Like spectators at a Vatican conclave, only those devoted to fashion in uniforms stuck around for the end of Boston College vs. Notre Dame. The God (Awful) Bowl last evening did not sharpen my appetite for more intra-Church football games. (Did anyone note a Roman collar in the crowd shots?) This morning, the New York Times promised something worse: a God Bowl Championship Series.
Yes, sports fans, the family who brought you the Moral Majority wants to put the Evangelicals vs. the Catholics into your football fixtures.
Jerry Falwell’s Liberty University is looking for a home in ‘a top-level conference to begin a full schedule in the N.C.A.A.’s highest football level, the Football Bowl Subdivision, formerly known as Division I-A.’
With information like that to be conveyed, it’s no wonder Bill Pennington’s ‘In Virginia Hills, A Football Crusade’ is so straight-faced.
Or maybe it’s because, like CIA Director Petraeus’s all-in downfall or BBC Director General Entwistle’s turfing (‘Out of touch. Out of his depth. Out of a job…’), even The Onion stumbles into silence confronted with material like this.
They just don’t make post-election news cycles like they used to.
But, back to Lynchburg, Virginia, where Jerry Falwell, Jr., quests for the holiest of grails, the college football championship trophy:
“We think there would be a vast, committed fan base of conservative, evangelical Christians around the country and maybe even folks who are conservative politically who would rally behind Liberty football,” [Jerry] Falwell Jr. said, smiling at the thought. “They would identify with our philosophy.”
The university has a motto for the cause: “Champions for Christ.”
“And yes, there are parallels to Notre Dame,” Falwell continued. “There might even be a little rivalry there — the Catholics against the Protestants.”
Lest one get too dewy eyed at the prospect of such always happy rivalries, one should recall all the newly minted lawyers from Liberty’s law school who prop up wingnut think tanks and astroturf groups.

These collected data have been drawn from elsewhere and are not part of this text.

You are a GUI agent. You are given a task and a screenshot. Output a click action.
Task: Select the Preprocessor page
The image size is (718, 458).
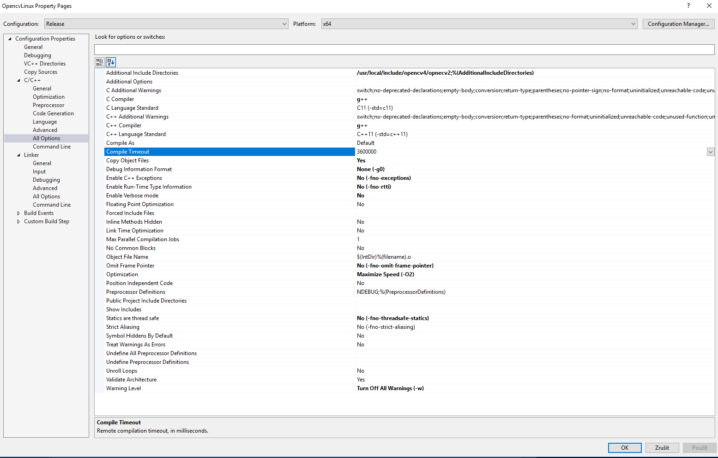pyautogui.click(x=48, y=105)

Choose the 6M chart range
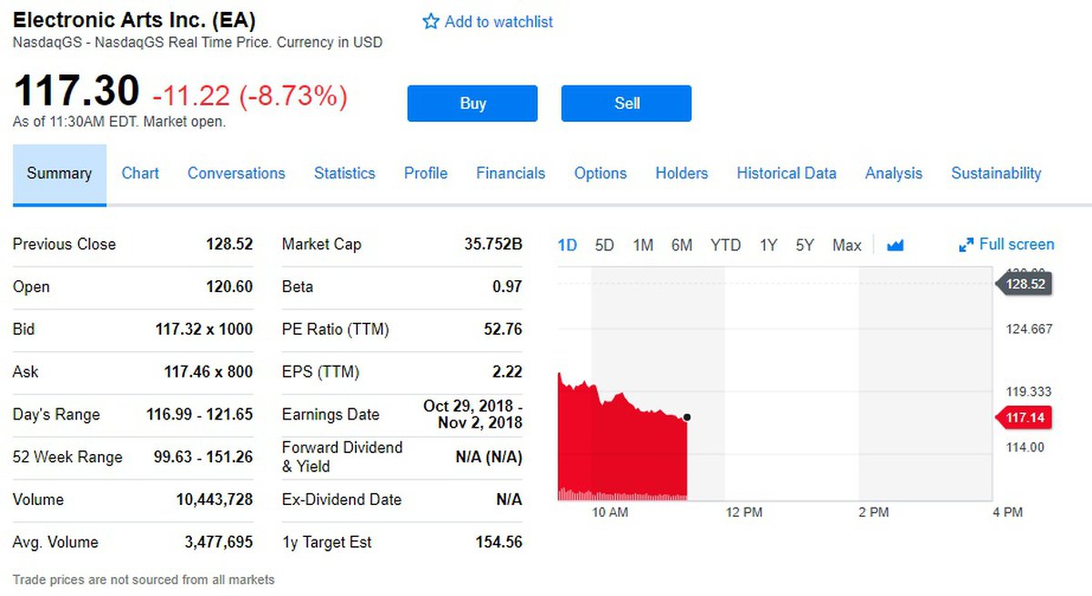point(682,245)
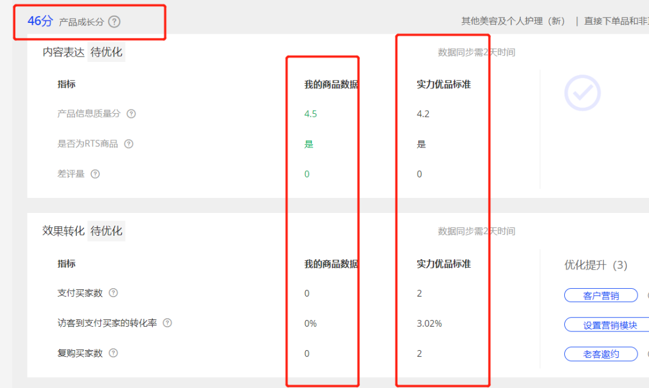Select the 我的商品数据 column header
Screen dimensions: 649x388
pyautogui.click(x=331, y=84)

The game is money and power.
[Jerry Falwell, Jr.] is not prone to proselytization but has the conviction of a zealot. Chasing big-time football is a matter of exposure and the good it can bring to the crusade.

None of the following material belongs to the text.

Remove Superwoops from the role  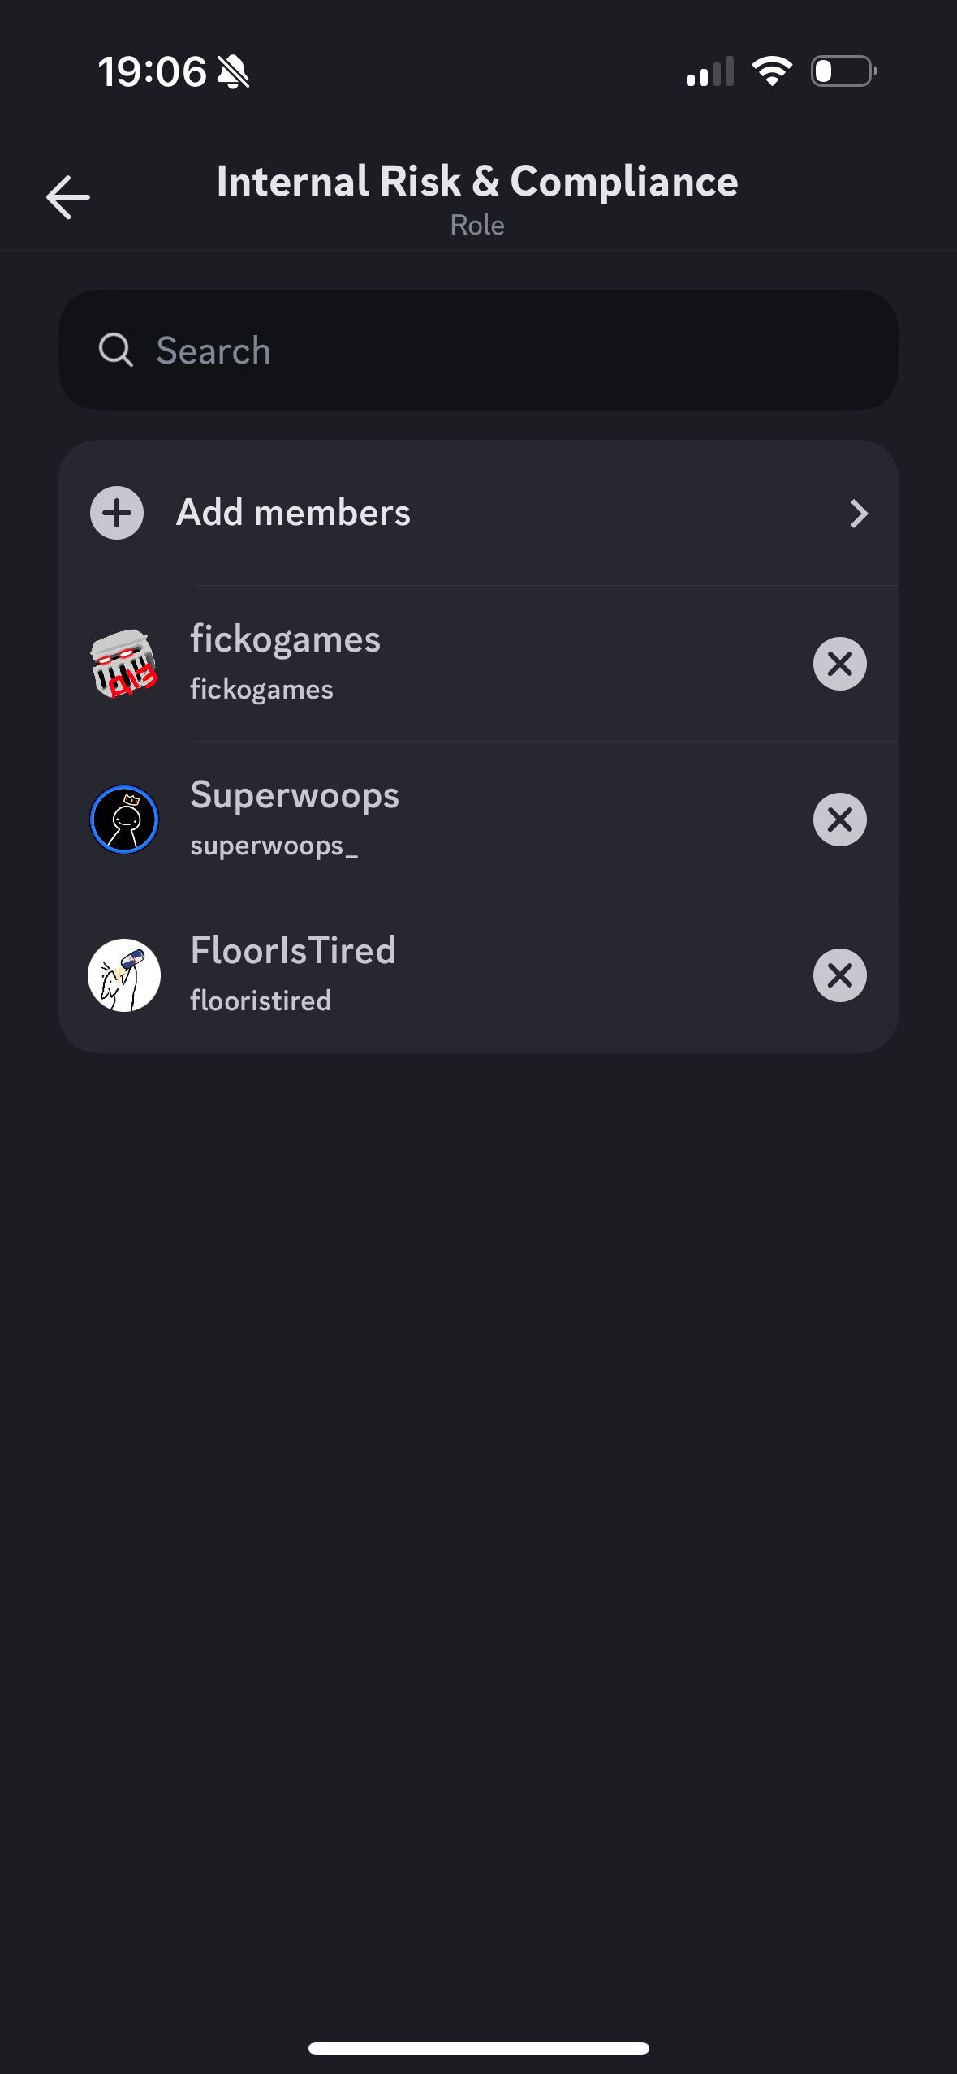(x=839, y=820)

…Liberty sees an opportunity, a place on the vast stage that is college football, which is something akin to a religious experience in America. There is no pulpit as well lighted as the end zone of a national championship game.

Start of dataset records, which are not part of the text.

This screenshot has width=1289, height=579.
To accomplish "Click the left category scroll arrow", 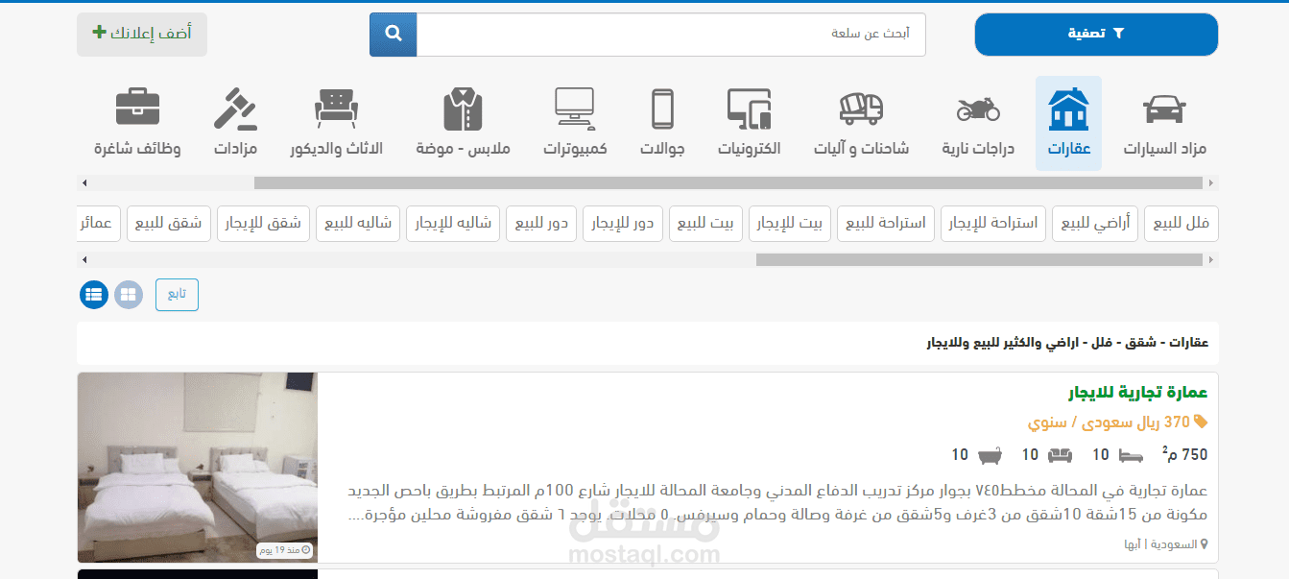I will [x=84, y=181].
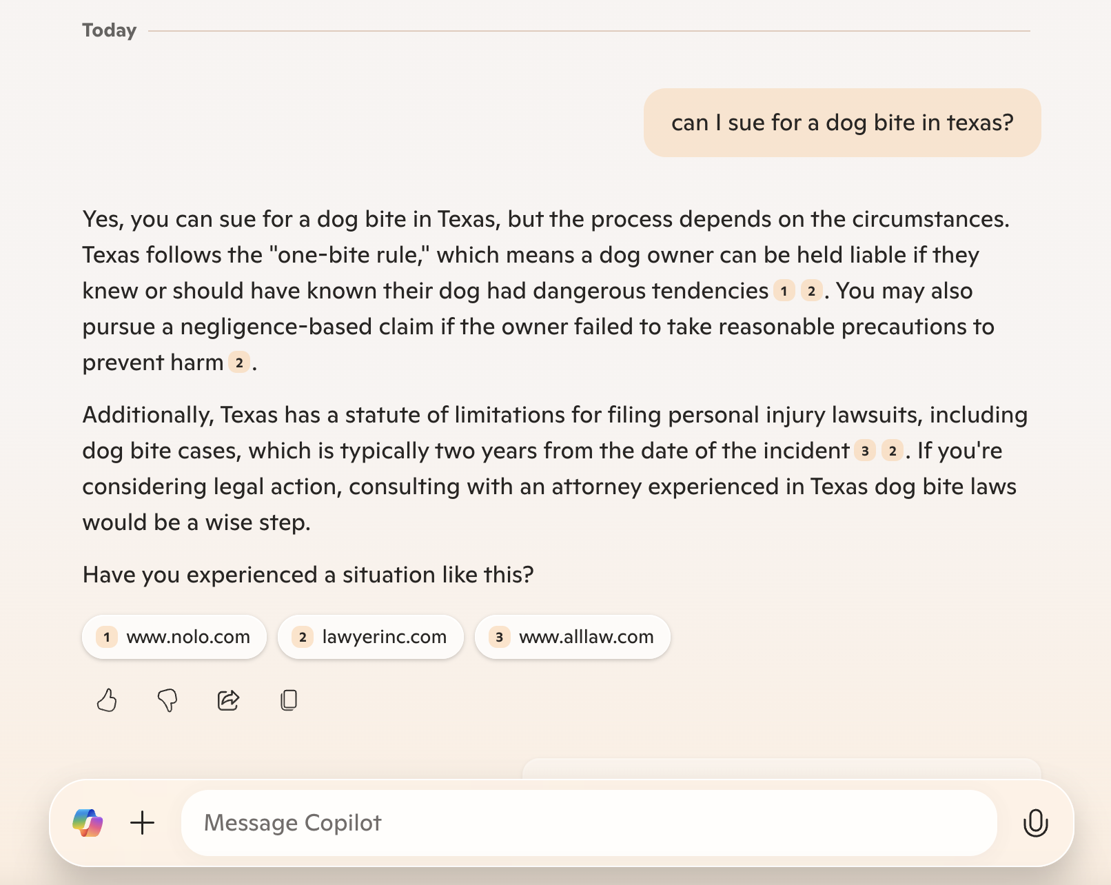
Task: Open the lawyerinc.com source chip
Action: (371, 637)
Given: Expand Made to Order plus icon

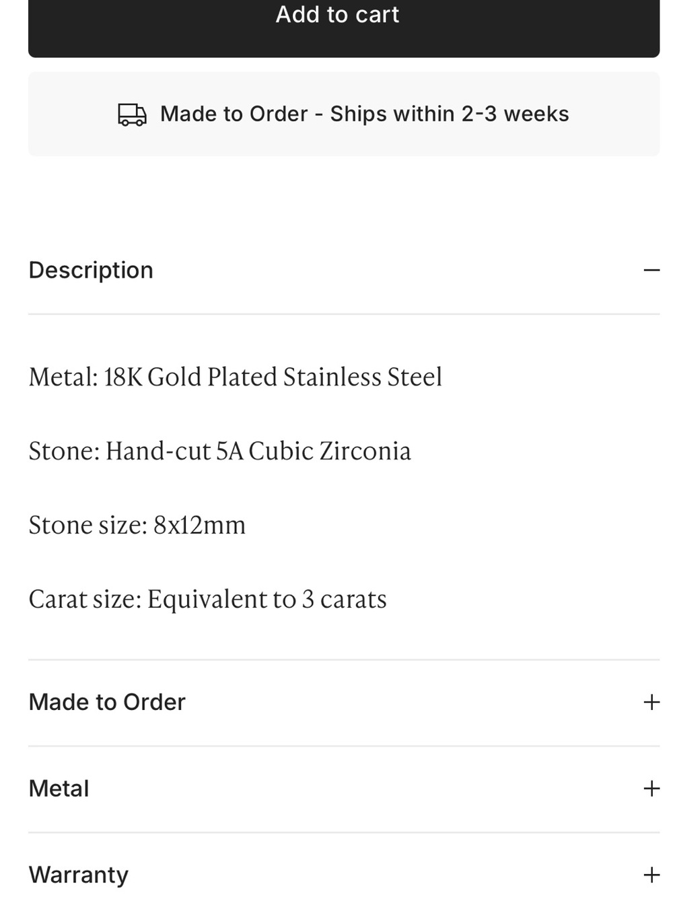Looking at the screenshot, I should click(x=651, y=703).
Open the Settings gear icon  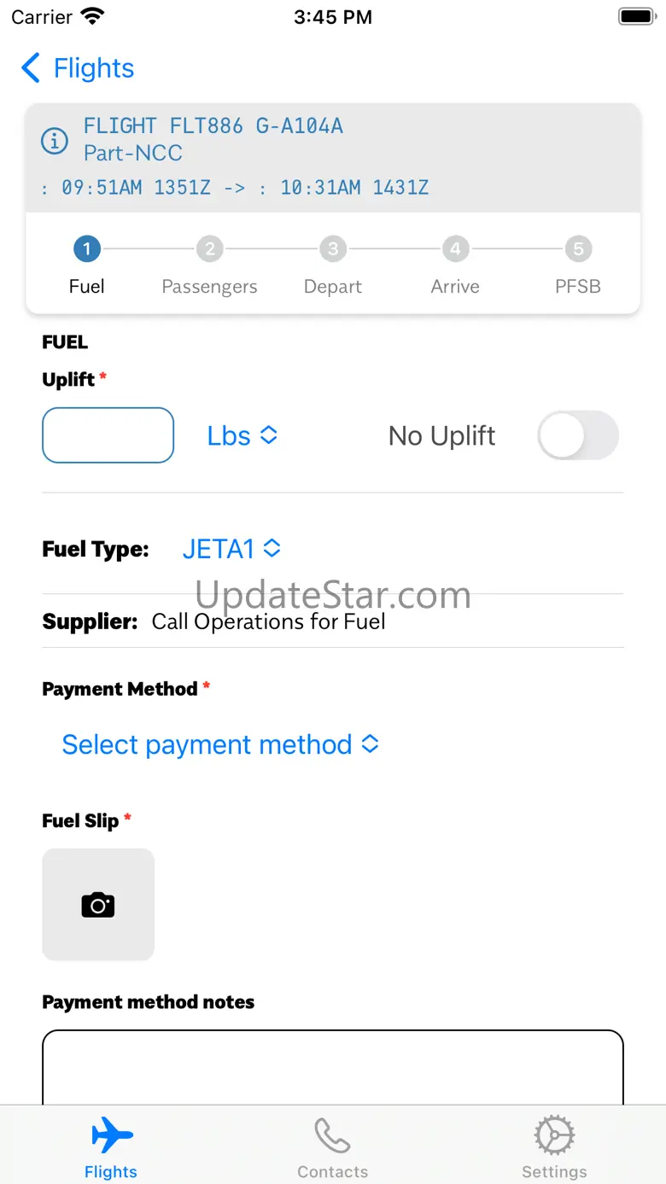[x=554, y=1136]
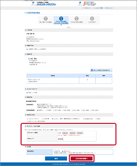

“It’s where we should be,” Falwell said…. “We would be reneging on Liberty’s mission if we didn’t try.”
And what of the chance for embarrassing scandal?….
“We’re not going to back off because of bad things that might happen — not after 40 years of struggling to get here,” Falwell said…. “For every school that has had that kind of problem, there are 25 that haven’t.”
Falwell laughed as if contemplating the notion that Liberty, with its sedate, no-partying campus atmosphere, could be overrun by wanton, uninhibited football players.
“I’m pretty sure we’ll be one of the 25 without those problems,” he said.
How many times can we invoke the name of Ohio State’s former coach, Jim Tressel, now ‘excited about being [an Akron U.] Zip’? Probably not enough, but it may be fun to watch Liberty try to play money ball ‘without those problems’.
Tressel’s successor at OSU, Urban Meyer, has a 5-year, $26 million package including perks and bonuses galore. The make up and calculations of the return on that investment would make interesting reading.
Episcopalians like me insist on diversity, if on nothing else…. In my view, a God Bowl Championship Series will offer a hollow vessel without a Jewish team. My choice: the Brandeis University ‘Judges’ who’d restore Old Testament/Progressive ethical rigor to college ball.
Perhaps in respect to its namesake (and my hero), however, the closest thing to ‘Bowl Subdivision’ football the Judges play is … club Quidditch.